Collected data:
_ _ _
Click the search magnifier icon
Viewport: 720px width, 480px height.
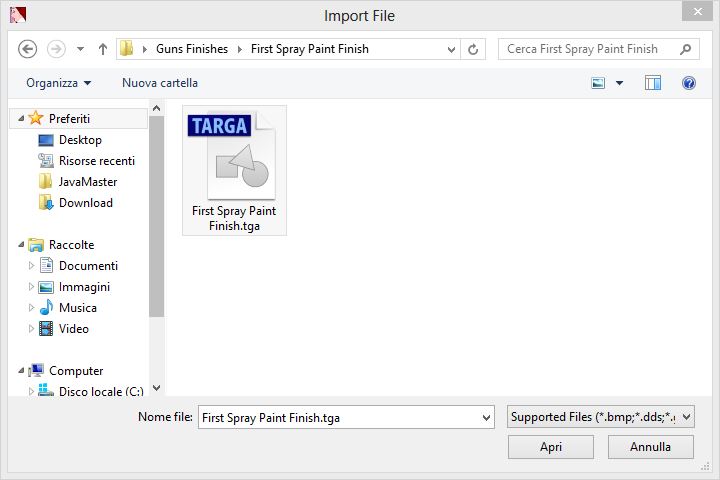point(686,49)
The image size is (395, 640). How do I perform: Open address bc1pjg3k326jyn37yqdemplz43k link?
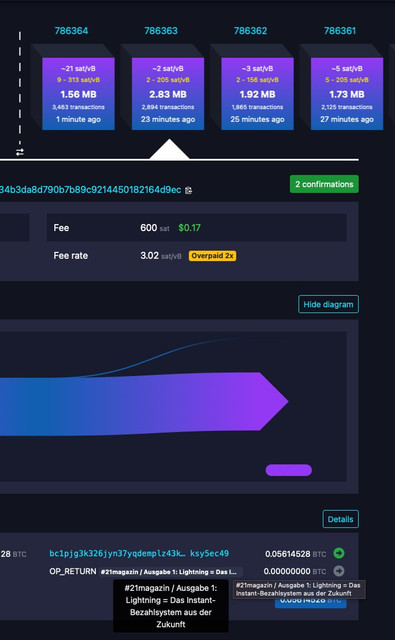coord(139,553)
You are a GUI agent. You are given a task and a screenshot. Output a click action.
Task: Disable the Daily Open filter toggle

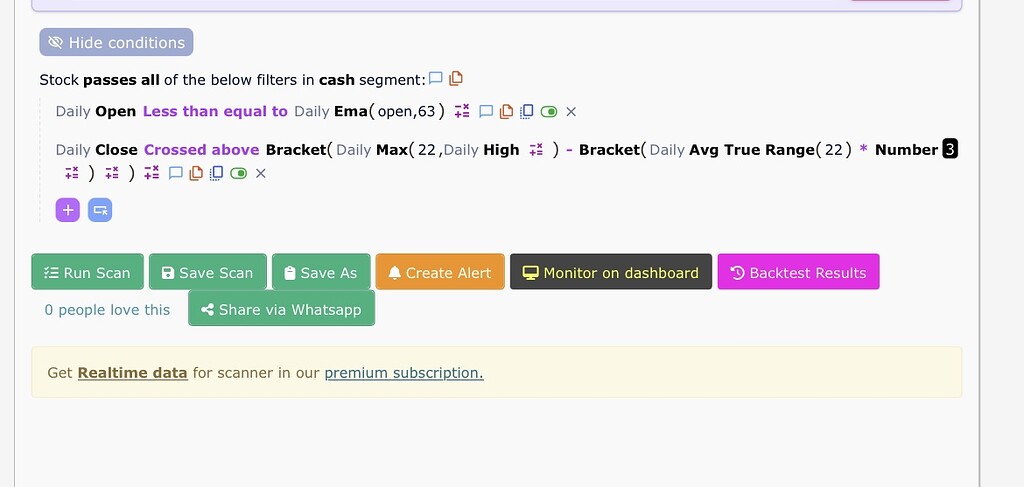coord(547,111)
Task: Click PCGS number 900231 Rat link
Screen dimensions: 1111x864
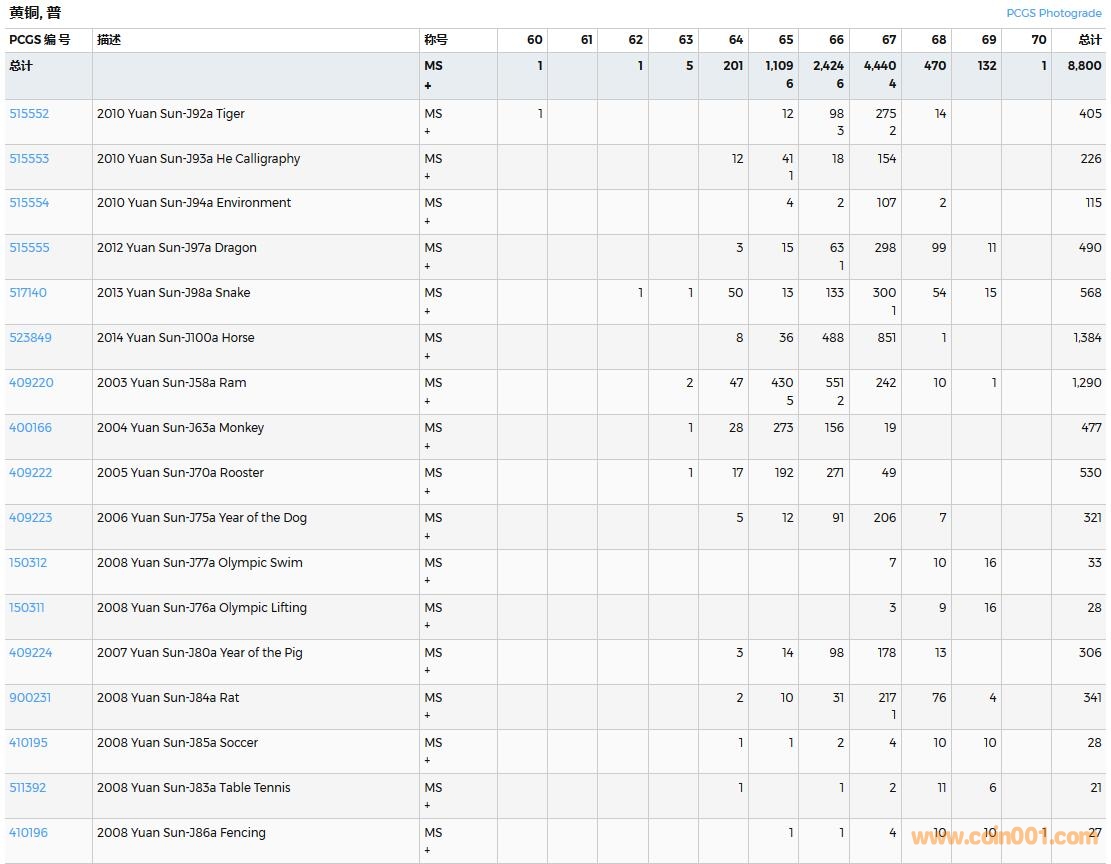Action: point(30,698)
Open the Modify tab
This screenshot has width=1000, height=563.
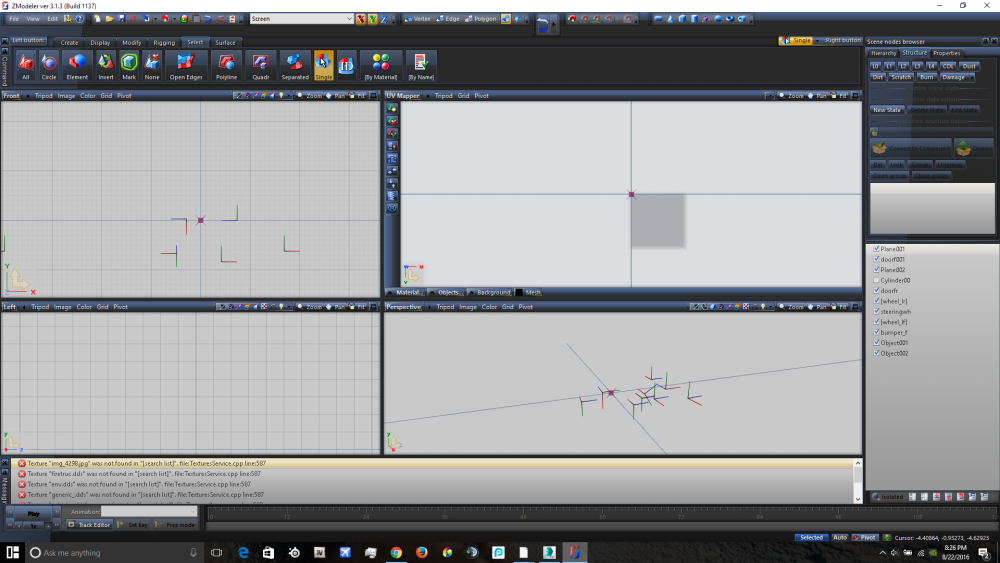point(131,42)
_ _ _
• **Work instruction**
Every line of the data above is to be set down word for word, with the pictures left out.

• **Exercise output**
Click the search magnifier icon
Viewport: 720px width, 480px height.
point(686,49)
The image size is (395, 640). How do I perform: Open address bc1pjg3k326jyn37yqdemplz43k link?
coord(139,553)
You are a GUI agent. You are given a task and a screenshot. Output a click action.
Task: Disable the Daily Open filter toggle

coord(547,111)
Task: Click PCGS number 900231 Rat link
Screen dimensions: 1111x864
Action: point(30,698)
Open the Modify tab
This screenshot has width=1000, height=563.
point(131,42)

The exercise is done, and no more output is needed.